=== Texte du document ===
========================

Effrayant.
Il y a quelques sessions, j'entendais à la radio la nouvelle suivante :
Au Canada, 42 % des gens sont analphabètes.
"Ben voyons donc !"
Encore faut-il savoir comment on définit le concept.
Est-ce quelqu'un qui ne sait pas lire du tout ?
Est-ce quelqu'un qui ne sait pas lire une liste d'épicerie ?
Est-ce quelqu'un qui n'arrive pas à lire Kant ou pire, une thèse en éducation ?
On parle plutôt de littératie, un continuum entre l'analphabétisme et l'alphabétisme qui inclut un volet mathématique. C'est en fait la compétence à lire de l'information pour s'en servir par la suite.
L'Enquête internationale sur l'alphabétisation et les compétences des adultes (16 ans et plus) de Bertrand Perron et Éric Gagnon couvre 4 domaines :
- La compréhension de textes suivis (éditoriaux, reportages, brochures, manuels,...)
- La compréhension de textes schématiques (formulaires, horaire de transport, cartes routières, tableaux, graphiques, ...)
- La numératie (problèmes d'ordre mathématique)
- La résolution de problèmes
Pour chacun de ces domaines, on situe les répondants selon 5 niveaux de compétences (1 = très faibles compétences, 5 = compétences élevées).

========================

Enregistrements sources
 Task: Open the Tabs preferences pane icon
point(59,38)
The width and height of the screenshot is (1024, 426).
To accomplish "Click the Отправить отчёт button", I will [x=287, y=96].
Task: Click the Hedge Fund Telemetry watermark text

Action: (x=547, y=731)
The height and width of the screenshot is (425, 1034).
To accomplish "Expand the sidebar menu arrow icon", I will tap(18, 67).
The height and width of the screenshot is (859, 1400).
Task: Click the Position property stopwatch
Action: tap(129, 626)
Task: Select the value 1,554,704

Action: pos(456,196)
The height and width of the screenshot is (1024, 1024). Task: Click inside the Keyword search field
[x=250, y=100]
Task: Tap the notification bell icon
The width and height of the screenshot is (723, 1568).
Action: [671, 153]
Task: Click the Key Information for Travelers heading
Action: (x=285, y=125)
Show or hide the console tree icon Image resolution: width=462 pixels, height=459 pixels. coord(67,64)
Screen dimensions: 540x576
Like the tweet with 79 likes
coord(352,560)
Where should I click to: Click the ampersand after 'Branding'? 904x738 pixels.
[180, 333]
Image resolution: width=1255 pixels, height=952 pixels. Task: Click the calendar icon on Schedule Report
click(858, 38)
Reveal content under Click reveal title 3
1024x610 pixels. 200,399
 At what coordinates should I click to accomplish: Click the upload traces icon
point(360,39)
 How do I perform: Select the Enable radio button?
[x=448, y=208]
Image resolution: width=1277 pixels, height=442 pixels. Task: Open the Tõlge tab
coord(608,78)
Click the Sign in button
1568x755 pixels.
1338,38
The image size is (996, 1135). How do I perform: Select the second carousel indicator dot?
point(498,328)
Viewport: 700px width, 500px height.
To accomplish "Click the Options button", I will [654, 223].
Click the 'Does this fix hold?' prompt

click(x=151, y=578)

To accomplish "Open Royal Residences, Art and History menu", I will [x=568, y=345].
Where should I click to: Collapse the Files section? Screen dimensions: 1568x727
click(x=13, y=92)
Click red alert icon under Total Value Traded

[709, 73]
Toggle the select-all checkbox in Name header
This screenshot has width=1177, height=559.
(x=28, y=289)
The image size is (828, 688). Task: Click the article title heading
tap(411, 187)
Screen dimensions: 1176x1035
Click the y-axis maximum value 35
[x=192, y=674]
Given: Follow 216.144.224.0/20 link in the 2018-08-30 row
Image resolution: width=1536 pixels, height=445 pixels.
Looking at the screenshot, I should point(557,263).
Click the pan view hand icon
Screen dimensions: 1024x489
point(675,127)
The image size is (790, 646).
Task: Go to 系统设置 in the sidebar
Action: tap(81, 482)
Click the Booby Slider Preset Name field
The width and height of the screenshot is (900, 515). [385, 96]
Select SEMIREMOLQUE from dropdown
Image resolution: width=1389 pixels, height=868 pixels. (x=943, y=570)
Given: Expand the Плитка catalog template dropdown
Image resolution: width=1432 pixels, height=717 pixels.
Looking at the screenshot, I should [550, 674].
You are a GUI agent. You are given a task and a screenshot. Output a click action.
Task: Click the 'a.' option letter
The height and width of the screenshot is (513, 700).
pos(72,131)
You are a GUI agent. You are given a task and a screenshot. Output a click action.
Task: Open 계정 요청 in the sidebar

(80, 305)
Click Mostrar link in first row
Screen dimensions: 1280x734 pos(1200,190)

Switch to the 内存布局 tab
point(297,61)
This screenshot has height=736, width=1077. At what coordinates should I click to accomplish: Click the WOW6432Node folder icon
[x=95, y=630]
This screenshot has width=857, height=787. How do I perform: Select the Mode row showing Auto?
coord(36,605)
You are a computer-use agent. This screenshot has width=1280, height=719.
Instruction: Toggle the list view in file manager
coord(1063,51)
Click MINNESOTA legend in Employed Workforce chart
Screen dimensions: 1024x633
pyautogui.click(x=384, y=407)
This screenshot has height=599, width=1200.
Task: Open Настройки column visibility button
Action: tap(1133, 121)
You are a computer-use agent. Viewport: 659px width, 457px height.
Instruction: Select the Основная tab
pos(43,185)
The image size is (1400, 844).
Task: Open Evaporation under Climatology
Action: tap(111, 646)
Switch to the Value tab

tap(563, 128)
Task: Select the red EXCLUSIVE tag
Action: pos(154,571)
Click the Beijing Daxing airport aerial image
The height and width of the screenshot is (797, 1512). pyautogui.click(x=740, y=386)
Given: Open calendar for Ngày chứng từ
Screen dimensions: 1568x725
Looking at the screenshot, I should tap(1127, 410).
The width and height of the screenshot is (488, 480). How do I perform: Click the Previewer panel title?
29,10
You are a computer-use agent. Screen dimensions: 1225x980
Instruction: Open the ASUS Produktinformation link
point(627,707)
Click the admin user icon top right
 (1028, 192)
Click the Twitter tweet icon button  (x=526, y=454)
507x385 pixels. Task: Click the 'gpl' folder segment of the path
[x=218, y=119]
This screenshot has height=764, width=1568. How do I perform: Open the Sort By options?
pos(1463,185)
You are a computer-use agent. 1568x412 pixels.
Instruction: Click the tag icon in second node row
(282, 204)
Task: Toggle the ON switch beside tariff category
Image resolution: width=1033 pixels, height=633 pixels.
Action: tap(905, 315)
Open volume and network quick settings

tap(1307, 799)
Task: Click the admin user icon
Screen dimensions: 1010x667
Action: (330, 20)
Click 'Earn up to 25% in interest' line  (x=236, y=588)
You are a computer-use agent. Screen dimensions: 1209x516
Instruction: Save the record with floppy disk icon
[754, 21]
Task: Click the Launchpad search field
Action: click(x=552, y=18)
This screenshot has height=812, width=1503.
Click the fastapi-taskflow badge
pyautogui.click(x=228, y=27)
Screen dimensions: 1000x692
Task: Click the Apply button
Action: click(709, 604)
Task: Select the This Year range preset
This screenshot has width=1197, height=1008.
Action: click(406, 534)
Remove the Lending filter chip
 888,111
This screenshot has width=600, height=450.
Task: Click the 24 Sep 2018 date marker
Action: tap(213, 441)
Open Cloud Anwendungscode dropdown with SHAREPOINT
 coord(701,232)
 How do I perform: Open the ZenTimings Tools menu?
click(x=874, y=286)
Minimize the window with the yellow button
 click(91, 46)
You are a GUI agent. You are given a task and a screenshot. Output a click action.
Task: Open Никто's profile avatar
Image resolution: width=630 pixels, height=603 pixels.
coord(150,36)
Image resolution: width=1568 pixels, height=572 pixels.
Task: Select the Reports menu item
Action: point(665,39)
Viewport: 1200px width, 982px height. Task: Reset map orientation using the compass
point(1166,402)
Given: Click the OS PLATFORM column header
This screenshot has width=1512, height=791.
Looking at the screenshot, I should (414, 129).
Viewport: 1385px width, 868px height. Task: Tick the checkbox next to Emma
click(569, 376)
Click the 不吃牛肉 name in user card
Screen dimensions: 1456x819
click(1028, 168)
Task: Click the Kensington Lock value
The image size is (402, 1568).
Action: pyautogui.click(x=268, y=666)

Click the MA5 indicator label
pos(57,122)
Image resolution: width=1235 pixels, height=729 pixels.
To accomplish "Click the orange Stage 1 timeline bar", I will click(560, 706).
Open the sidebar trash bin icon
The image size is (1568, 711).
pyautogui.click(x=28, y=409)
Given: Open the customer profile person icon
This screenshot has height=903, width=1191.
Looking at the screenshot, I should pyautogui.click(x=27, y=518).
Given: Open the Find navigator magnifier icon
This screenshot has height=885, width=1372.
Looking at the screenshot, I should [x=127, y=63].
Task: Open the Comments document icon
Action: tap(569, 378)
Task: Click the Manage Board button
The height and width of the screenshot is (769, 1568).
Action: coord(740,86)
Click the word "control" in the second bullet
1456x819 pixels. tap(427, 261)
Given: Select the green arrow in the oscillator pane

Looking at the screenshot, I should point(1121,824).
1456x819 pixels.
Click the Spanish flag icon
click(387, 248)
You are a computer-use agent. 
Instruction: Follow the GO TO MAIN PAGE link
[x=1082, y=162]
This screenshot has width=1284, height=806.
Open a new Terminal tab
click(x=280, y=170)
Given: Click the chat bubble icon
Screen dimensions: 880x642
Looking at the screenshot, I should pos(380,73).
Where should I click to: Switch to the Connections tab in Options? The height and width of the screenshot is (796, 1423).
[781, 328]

========================

=== Court exercice 1 ===
Veuillez reproduire à l'identique les lignes des enregistrements qui commencent à la ligne contenant "Open Cloud Anwendungscode" et se terminent à celle contenant "click(91, 46)", ces deux lignes comprises.
=== Court exercice 2 ===
Poursuivez le texte sur l'alphabétisation en partant de sa dernière phrase.

=== Réponse rédigée 1 ===
Open Cloud Anwendungscode dropdown with SHAREPOINT
 coord(701,232)
 How do I perform: Open the ZenTimings Tools menu?
click(x=874, y=286)
Minimize the window with the yellow button
 click(91, 46)

=== Réponse rédigée 2 ===
Les résultats sont fort intéressants :
Selon Francine Bernèche de l'Institut de la statistique du Québec, en 2003, la proportion de la population québécoise âgée de 16 à 65 ans qui atteint ou dépasse le seuil de compétence jugé nécessaire pour fonctionner dans la société actuelle (niveau 3) est d'environ 51 % en compréhension de textes suivis, 49 % en compréhension de textes schématiques et 47 % en numératie.
N'atteignant que le niveau 1, on retrouve 16 % des personnes pour les textes suivis, 18 % pour les textes schématiques et 20 % en numératie.
En comparaison avec l'ensemble du Canada, le Québec fait piètre figure, sauf chez les jeunes de 16 à 25 ans. On pourrait faire des tests statistiques pour vérifier si ces différences sont significatives.
(Portrait global des compétences en littératie, chapitre 2, p.50)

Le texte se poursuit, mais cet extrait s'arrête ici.